On backup with Veeam we have high latency up to 5 seconds and sometimes 15 seconds !
Perfmon show latency only on IO Redirect. So it seems there is no problem with storage.
And IO redirect show high latency also with only one node !
I dont understand why there is IO Redirect when we have only one node UP. Why CSV dont make direct IO ?
Do you use software or hardware VSS provider? Also not sure I fully understand when you say that only one node is running. Can you please clarify this?
We use software VSS provider. With our ZFS san we dont have vss hardware provider.
I was thinking that if we have only one node UP it was not possible to have IO redirect. But even only one node up there is IO redirect with high latency.
Today i use Perfmon and the "Direct IO Failure redirection" counter is not incremented. So this is the proof that the latency cause is between CSV and HyperV.
Also Get-StorageReliabilityCounter show latency up to 50ms.
Node1 is the owner of the CSV.
When node1 and node2 are up we have high latency on redirected IO.
When node1 is alone (node2 is halted) we have same high latency on redirected IO.
I meant to say if ever had a direct IO working during backup job.

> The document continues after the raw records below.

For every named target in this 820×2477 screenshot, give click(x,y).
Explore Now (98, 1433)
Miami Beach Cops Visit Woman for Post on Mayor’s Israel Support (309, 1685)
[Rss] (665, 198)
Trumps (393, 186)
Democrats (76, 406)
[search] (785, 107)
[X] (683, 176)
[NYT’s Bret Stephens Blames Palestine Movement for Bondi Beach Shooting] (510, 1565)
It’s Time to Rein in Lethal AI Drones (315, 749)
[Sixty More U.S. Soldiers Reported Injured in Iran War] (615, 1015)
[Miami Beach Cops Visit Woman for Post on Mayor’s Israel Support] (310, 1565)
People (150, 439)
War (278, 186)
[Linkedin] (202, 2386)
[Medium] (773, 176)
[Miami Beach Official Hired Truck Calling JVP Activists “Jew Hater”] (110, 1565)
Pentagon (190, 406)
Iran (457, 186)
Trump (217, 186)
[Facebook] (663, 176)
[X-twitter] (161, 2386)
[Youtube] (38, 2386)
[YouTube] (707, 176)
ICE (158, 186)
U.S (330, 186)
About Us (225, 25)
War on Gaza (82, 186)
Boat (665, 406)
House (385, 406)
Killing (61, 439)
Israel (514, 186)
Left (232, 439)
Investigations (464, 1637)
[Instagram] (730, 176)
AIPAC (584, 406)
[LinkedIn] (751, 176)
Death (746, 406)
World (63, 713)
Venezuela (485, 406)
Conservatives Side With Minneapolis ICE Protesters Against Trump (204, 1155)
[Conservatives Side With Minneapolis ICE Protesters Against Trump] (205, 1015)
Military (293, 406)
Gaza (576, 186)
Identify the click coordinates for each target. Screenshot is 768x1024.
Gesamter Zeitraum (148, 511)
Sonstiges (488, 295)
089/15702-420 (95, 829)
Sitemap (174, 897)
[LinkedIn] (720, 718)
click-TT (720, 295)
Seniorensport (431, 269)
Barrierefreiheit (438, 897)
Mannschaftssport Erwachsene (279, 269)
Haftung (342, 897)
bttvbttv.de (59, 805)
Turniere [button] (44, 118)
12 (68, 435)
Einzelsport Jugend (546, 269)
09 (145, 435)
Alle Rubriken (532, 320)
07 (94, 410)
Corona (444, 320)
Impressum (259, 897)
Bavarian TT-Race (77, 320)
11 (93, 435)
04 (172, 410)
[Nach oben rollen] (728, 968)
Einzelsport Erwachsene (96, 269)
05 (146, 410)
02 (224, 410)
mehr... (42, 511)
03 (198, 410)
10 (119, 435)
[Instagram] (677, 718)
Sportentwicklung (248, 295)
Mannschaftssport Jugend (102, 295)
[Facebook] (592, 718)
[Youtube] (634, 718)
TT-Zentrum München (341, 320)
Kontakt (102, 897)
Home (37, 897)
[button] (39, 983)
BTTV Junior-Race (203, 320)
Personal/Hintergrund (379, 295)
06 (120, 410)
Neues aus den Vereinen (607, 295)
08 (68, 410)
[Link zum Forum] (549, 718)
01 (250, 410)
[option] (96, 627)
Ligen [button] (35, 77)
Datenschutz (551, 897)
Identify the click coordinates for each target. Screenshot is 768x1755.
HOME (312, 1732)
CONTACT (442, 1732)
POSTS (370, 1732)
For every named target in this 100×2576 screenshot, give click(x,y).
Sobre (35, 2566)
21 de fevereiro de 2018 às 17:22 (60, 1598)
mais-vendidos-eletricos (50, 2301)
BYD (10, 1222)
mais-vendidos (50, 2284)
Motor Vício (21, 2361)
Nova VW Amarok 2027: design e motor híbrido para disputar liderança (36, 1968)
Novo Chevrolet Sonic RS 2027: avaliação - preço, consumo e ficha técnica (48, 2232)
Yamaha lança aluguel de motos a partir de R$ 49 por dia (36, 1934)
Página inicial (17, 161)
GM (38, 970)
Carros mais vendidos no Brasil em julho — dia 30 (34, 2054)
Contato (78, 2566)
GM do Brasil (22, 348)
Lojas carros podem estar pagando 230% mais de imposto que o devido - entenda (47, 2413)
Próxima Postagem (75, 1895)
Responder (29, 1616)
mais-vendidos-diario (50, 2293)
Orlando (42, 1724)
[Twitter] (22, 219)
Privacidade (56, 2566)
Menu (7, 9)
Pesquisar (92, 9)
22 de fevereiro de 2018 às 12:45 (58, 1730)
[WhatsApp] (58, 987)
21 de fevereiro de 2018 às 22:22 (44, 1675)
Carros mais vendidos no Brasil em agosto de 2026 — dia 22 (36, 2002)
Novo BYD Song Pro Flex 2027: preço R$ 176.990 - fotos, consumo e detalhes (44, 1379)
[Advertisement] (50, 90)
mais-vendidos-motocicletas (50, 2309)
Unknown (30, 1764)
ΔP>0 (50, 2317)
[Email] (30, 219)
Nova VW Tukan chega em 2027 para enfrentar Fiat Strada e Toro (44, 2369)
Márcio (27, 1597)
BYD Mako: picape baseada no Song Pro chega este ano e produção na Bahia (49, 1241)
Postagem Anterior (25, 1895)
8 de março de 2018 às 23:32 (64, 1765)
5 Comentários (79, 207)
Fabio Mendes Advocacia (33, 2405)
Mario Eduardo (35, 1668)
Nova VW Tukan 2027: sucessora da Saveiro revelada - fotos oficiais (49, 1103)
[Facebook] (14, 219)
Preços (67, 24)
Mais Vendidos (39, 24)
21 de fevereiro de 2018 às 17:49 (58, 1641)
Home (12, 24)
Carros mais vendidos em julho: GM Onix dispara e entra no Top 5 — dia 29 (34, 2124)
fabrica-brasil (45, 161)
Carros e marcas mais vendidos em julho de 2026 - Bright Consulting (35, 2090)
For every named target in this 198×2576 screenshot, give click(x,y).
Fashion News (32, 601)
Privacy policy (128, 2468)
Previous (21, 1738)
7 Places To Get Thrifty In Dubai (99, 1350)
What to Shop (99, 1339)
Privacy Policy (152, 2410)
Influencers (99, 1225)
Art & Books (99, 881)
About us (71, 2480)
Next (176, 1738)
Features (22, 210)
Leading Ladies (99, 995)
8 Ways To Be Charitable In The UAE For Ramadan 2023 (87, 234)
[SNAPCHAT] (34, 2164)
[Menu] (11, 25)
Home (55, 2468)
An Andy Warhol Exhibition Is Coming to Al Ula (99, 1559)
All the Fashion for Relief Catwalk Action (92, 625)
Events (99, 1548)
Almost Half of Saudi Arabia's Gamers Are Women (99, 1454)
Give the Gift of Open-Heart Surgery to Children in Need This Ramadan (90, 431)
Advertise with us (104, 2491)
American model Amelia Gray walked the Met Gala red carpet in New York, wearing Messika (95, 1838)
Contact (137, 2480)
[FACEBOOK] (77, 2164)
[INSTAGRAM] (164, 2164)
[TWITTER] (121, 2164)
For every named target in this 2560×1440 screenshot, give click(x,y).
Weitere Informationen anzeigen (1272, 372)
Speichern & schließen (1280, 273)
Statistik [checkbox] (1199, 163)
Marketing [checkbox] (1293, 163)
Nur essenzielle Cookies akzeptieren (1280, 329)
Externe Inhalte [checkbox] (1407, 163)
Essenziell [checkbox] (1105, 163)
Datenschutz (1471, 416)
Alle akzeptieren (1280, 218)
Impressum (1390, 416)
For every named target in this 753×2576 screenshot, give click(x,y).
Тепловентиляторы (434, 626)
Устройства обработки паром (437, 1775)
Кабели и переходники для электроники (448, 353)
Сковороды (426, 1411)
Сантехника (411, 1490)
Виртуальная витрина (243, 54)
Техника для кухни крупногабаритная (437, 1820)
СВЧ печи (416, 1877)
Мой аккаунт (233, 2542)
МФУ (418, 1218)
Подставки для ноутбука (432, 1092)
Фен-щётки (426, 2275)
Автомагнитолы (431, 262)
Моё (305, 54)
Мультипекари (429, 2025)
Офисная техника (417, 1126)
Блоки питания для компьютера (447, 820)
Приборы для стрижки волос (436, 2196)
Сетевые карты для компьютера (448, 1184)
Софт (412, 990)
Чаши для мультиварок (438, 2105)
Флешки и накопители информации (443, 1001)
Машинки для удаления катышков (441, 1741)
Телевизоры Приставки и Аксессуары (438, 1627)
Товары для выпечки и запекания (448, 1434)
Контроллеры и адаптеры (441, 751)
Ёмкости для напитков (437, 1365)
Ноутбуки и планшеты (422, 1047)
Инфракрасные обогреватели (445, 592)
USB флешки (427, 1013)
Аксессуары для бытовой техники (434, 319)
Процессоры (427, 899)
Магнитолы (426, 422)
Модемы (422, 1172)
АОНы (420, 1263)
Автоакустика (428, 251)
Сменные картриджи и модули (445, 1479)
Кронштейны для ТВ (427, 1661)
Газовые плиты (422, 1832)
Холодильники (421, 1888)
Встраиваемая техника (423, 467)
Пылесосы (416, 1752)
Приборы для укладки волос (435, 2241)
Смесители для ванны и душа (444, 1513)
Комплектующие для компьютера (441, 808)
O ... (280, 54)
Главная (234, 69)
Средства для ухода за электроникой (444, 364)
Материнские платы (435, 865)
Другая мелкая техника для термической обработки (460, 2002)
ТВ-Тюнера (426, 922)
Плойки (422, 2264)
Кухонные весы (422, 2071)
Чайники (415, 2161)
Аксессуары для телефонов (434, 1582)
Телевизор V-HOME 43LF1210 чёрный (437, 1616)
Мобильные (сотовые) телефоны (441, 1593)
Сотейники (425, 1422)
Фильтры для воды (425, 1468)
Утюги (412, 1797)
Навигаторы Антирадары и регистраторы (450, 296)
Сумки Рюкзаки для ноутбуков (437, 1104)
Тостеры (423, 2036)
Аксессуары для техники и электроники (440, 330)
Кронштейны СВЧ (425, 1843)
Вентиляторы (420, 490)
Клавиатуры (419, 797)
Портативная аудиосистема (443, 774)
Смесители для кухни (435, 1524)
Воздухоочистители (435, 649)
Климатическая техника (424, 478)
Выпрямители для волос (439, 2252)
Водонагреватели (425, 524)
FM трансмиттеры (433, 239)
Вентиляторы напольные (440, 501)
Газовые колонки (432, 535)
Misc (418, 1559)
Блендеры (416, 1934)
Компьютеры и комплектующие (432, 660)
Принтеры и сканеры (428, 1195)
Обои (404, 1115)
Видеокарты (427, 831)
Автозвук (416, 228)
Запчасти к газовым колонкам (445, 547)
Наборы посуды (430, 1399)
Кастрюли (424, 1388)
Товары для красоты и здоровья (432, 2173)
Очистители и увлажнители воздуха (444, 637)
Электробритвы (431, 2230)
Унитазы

Assuming that all below is correct, then please contact our technical support team to review your setup:
1. You're using Software VSS provider
2. You don't have Event ID = 5125 on the Hyper-V node acting as the owner of CSV
3. When one host is shut down (not owner of the CSV) and you start to backup VMs residing on the CSV owner host and still observe redirected IO all the time
After reviewing your setup our team should be able to understand what is causing this behavior of the Hyper-V host. Since we do not control this process (redirecting traffic), it would be beneficial for all community members to know the the results of your investigation.
No solution for this problem without using hardware provider.
We have this problem with 4 SAN (10Gpbs, infiniband and FC) : ZFS san, P2000, msa2000 and HP 3PAR
This happens only with CSV on Windows 2012 r2 cluster. And the IO stats in Windows shows latency ONLY on IO redirect, but the CSV status never change to "io redirect".
We do seem to have a similar issue where we get huge response times on all VMs in the CSV during the backup. With huge response times I mean they sometimes freeze up for 10 seconds. I do not see any performance stress on the SAN (reports <<10ms on the disks), not on the network (2x 10Gbit Team, SAN connected through 2x 10Gbit MPIO), no CPU usage.
The hugest spikes in latency I always see in
\Device\Harddisk\Volume6\System Volume Information\... which correlates to the CSV that hosts the VMs.
As soon as I perform any action in the VMs (log in, open internet explorer, log out is all that's needed to cause this).
Case ID is 02053685.
Could someone let me know whether I can check if the IOs are redirected as well in our case? It does not show up in Failover Cluster Manager - which metric should I check in perfmon?